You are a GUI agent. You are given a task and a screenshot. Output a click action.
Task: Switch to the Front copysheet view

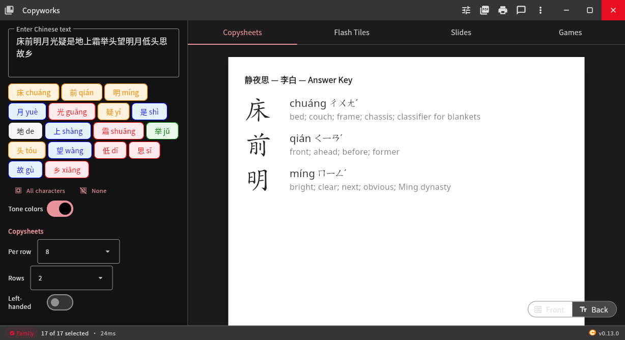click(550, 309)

________________________________________

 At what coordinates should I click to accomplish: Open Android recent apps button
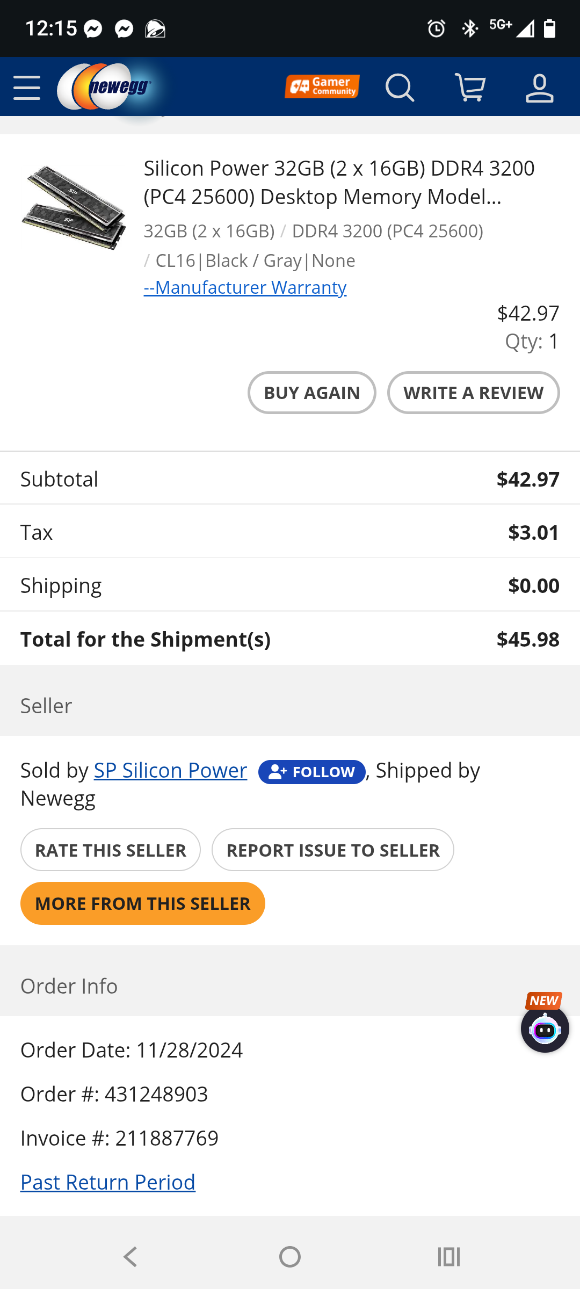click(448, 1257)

________________________________________

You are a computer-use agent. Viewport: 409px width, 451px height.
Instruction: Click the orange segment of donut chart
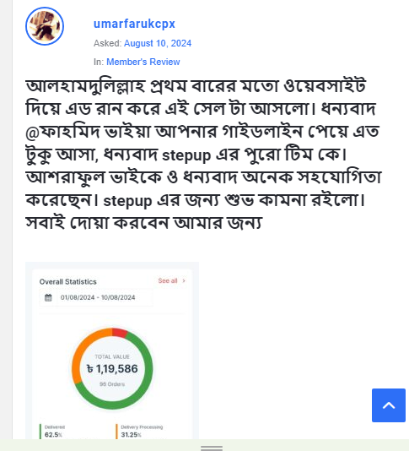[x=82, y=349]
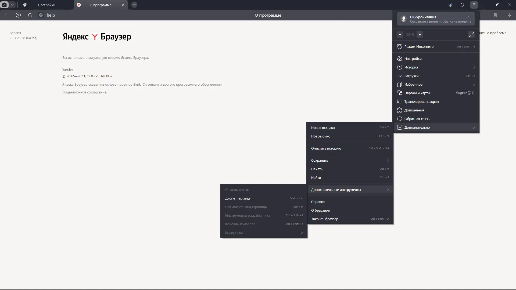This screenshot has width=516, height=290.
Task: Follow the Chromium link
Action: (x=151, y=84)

________________________________________

WHAT YOU HAVE TO DO: Lay out the records from the line with "At what coordinates" to the line with "click(448, 1257)", both included, as a JSON list of strings with one string per line. Skip blank lines and leave the pictures out.

REPLY TO THE TASK:
[
  " At what coordinates should I click to accomplish: Open Android recent apps button",
  "click(448, 1257)"
]